MERCED, Calif. -- A new study suggests converting biomass to electricity rather than ethanol for transportation produces fewer greenhouse gas emissions and offers more “miles per acre.”

Researchers from Stanford University and the University of California, Merced, studied the lifecycle of plant-based electricity, or “bioelectricity,” and ethanol technologies to determine which delivered more miles of transportation with fewer environmental impacts.

They concluded battery-powered vehicles that used electricity derived from biomass provided an average of 80 percent more miles of transportation per crop acre than internal combustion engine vehicles running on ethanol made from corn or switchgrass.

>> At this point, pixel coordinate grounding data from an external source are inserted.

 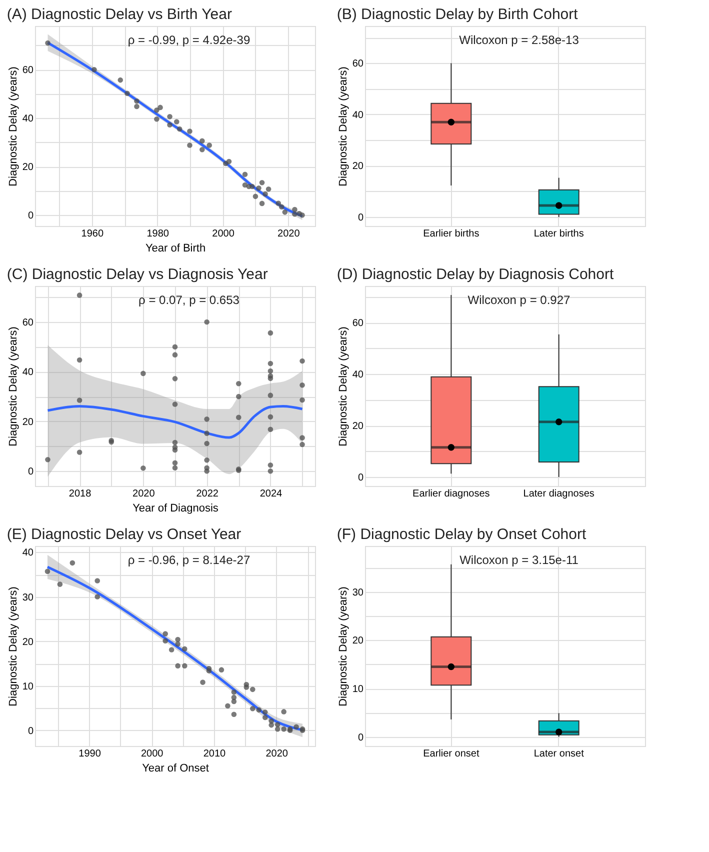 What do you see at coordinates (272, 494) in the screenshot?
I see `x-tick-label: 2024` at bounding box center [272, 494].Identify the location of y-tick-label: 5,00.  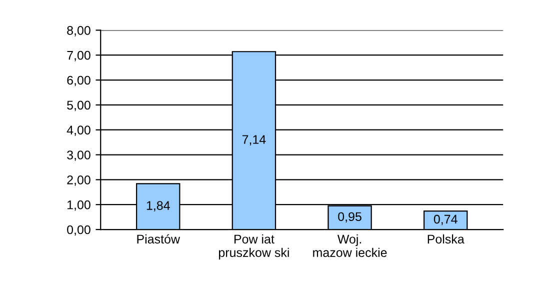
(78, 106). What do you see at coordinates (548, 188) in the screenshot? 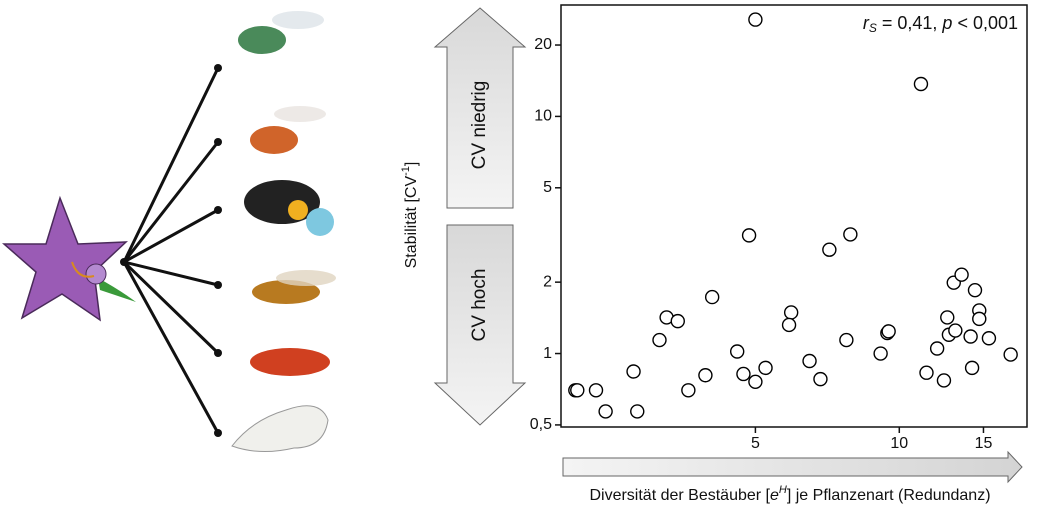
I see `y-tick-label: 5` at bounding box center [548, 188].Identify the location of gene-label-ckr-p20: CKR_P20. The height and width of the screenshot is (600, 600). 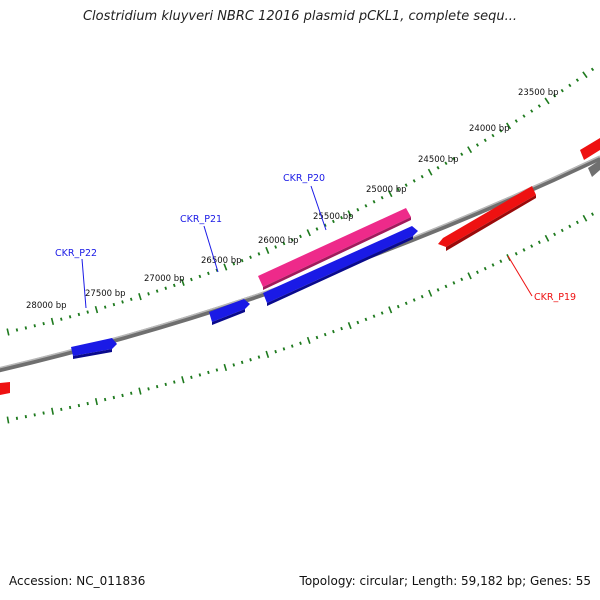
(304, 178). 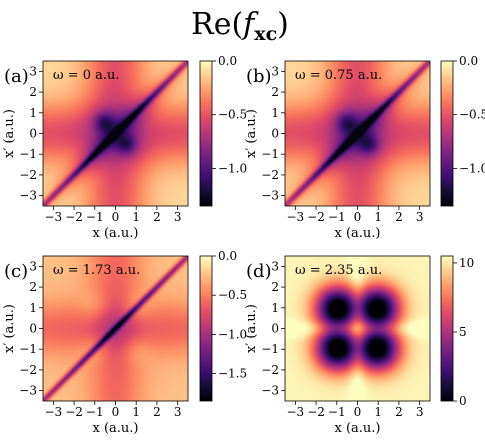 What do you see at coordinates (259, 272) in the screenshot?
I see `panel-label: (d)` at bounding box center [259, 272].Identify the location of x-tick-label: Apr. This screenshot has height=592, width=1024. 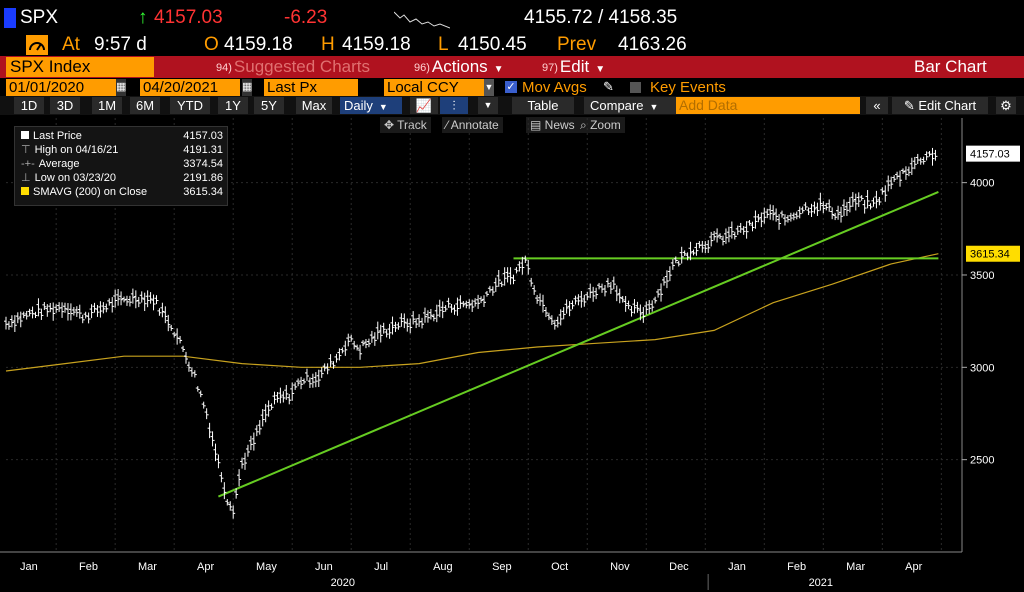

"The internal combustion engine just isn't very efficient, especially when compared to electric vehicles," Co-author Eliott Campbell of U.C. Merced said in a statement last week. "

Even the best ethanol-producing technologies with hybrid vehicles aren't enough to overcome this." A small SUV with an internal combustion engine can travel roughly 9,000 highway miles on the net energy produced from an acre of switchgrass, compared to nearly 14,000 highway miles for a small SUV powered by bioelectricity.

Electric cars fueled by bioelectricity avoid twice as many greenhouse gas emissions as ethanol-powered internal combustion engine vehicles, according to the study.
"We found that converting biomass to electricity rather than ethanol makes the most sense for two policy-relevant issues: transportation and climate," Co-author David Lobell of Stanford's Program on Food Security and the Environment said in a statement.

"But we also need to compare these options for other issues like
  • water consumption,
  • air pollution
  • economic costs."

In addition to Lobell and Campbell, the research team included Chris Field, a Stanford professor and director of the department of global ecology at the Carnegie Institution.

The trio’s study appeared in the May 8 issue of the journal Science.